KCS Performance Slips in Q2 Amid Planned CN Merger

A Kansas City Southern train passes an automotive train in Mexico
A Kansas City Southern train passes an automotive train at the Puerta Mexico intermodal facility in Mexico. (Kansas City Southern)

[Stay on top of transportation news: Get TTNews in your inbox.]

Kansas City Southern, the Class I freight railroad much sought-after by two Canadian rivals, reported a second-quarter loss stemming in part from costs related to its impending merger.

The company lost $378.5 million, or a loss of $4.16 a share, compared with a year-ago profit of $109.7 million, or $1.16.

Included is $720 million in merger-related costs tied to its $33.6 billion acquisition agreement with Canadian National Railway announced in May.
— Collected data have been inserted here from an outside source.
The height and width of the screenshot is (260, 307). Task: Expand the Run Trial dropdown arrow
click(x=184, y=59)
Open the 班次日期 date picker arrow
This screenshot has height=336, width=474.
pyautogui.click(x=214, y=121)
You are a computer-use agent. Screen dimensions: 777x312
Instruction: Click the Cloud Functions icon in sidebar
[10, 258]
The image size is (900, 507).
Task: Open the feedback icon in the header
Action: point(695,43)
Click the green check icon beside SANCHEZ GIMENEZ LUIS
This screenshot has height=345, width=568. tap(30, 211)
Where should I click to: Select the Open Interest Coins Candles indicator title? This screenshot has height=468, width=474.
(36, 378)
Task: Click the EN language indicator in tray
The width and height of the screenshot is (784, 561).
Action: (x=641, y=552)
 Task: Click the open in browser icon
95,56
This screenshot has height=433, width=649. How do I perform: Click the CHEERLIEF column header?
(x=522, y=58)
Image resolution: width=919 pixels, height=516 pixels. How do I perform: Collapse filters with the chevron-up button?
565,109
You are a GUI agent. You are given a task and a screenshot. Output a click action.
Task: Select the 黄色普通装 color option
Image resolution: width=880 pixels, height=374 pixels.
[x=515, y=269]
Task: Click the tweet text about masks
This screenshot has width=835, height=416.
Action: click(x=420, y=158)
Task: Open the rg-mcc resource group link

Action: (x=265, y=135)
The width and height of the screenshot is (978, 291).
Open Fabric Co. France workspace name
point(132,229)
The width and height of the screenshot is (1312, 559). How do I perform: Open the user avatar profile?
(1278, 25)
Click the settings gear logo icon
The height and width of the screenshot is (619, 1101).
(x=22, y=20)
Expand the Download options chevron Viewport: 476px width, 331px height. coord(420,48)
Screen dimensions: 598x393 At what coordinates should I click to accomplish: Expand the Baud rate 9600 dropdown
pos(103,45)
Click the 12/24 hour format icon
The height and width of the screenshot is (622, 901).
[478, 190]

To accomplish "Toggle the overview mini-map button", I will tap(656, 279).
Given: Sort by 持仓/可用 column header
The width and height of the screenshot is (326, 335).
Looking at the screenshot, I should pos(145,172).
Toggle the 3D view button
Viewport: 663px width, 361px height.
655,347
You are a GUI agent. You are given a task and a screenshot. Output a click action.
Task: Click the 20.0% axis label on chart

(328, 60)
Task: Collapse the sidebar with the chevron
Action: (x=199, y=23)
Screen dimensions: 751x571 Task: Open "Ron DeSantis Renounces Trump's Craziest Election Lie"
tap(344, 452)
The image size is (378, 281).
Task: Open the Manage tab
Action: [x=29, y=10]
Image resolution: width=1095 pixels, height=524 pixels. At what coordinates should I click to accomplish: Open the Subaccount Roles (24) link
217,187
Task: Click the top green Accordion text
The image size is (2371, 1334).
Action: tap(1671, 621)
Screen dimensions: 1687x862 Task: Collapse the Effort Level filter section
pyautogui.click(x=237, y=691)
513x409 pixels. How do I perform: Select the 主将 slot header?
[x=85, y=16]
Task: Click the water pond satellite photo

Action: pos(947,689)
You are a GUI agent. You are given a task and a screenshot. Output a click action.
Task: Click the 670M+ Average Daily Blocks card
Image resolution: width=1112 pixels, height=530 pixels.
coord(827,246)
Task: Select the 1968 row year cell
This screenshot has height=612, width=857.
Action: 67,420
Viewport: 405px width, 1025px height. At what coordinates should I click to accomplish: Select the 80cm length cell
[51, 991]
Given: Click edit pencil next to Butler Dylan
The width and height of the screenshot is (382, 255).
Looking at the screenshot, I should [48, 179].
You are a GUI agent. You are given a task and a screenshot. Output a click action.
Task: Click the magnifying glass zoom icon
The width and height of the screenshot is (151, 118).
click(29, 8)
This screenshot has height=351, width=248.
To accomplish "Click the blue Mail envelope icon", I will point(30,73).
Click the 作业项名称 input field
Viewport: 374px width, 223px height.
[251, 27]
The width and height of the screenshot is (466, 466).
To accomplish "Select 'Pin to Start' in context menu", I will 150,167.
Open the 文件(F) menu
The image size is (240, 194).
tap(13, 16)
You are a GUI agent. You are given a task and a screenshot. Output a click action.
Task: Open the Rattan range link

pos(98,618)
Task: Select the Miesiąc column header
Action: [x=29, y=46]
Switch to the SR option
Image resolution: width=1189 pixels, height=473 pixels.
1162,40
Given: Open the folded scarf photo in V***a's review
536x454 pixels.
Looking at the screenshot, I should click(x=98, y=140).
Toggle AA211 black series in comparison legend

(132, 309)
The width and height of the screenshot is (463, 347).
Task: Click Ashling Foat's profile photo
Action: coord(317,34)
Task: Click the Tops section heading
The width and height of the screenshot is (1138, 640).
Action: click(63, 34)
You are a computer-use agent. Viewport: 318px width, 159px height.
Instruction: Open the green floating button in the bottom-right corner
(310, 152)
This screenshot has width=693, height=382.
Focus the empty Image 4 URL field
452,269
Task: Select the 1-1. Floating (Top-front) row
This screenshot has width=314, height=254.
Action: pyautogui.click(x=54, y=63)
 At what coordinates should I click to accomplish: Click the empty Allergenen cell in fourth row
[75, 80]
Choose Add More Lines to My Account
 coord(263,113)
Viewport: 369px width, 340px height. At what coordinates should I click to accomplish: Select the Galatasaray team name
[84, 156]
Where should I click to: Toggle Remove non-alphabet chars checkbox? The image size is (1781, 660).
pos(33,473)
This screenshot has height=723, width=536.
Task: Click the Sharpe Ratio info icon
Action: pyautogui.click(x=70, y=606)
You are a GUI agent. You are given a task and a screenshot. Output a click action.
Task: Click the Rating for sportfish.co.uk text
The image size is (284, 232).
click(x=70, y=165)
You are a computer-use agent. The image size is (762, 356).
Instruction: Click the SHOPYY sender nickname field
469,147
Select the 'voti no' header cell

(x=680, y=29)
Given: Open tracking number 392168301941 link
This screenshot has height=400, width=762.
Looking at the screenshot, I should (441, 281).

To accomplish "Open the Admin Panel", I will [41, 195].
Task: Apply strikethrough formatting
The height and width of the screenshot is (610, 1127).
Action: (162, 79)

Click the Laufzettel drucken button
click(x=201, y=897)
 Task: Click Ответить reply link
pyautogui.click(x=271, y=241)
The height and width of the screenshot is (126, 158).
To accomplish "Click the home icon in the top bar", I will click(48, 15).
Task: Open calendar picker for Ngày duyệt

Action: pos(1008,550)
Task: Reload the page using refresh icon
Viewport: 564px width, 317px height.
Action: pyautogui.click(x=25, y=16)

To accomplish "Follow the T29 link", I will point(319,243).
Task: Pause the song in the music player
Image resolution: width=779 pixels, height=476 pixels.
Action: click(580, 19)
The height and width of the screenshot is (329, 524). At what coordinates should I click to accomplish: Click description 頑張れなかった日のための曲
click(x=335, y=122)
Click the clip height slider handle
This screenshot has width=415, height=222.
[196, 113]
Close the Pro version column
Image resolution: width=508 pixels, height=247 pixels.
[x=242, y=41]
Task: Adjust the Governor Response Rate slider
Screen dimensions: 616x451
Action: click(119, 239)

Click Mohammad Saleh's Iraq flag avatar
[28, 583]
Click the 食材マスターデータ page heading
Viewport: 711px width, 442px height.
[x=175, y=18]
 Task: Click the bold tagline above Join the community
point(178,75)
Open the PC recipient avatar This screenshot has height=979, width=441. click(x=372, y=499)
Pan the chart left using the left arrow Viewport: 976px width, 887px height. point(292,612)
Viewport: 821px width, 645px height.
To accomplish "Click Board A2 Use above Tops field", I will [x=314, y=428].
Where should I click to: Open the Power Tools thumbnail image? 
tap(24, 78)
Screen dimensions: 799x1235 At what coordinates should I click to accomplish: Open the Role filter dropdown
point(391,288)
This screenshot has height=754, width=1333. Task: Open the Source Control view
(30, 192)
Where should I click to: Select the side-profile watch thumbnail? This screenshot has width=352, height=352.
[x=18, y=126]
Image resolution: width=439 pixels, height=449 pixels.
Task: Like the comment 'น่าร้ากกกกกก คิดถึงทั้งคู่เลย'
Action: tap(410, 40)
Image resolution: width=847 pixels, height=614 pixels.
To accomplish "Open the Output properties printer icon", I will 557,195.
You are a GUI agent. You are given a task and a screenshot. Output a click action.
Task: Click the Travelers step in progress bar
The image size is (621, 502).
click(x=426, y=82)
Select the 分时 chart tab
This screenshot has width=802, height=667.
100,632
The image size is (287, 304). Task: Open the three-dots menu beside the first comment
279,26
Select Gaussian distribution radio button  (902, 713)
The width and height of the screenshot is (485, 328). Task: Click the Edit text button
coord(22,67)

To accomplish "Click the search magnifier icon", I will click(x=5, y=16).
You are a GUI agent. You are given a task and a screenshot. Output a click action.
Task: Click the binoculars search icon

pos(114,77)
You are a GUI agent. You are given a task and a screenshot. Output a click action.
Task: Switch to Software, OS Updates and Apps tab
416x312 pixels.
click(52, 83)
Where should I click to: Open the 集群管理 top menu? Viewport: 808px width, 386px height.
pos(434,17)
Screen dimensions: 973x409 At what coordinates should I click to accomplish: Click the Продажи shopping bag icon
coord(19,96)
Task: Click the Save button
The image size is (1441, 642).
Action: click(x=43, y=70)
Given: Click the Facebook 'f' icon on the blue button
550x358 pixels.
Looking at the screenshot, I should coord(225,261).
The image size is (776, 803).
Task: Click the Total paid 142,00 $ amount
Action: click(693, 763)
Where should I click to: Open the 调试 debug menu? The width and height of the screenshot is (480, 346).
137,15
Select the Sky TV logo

Revenue in the quarter was $749.5 million compared with $547.9 million last year.

Operating expenses soared to $1.18 billion, compared with $367.5 million a year ago.

In March, KCS announced it planned to merge with CN rival Canadian Pacific for $25.8 billion. But KCS withdrew from that agreement after the larger bid from CN. As part of the termination, though, KCS had to pay a $700 million fee to CP.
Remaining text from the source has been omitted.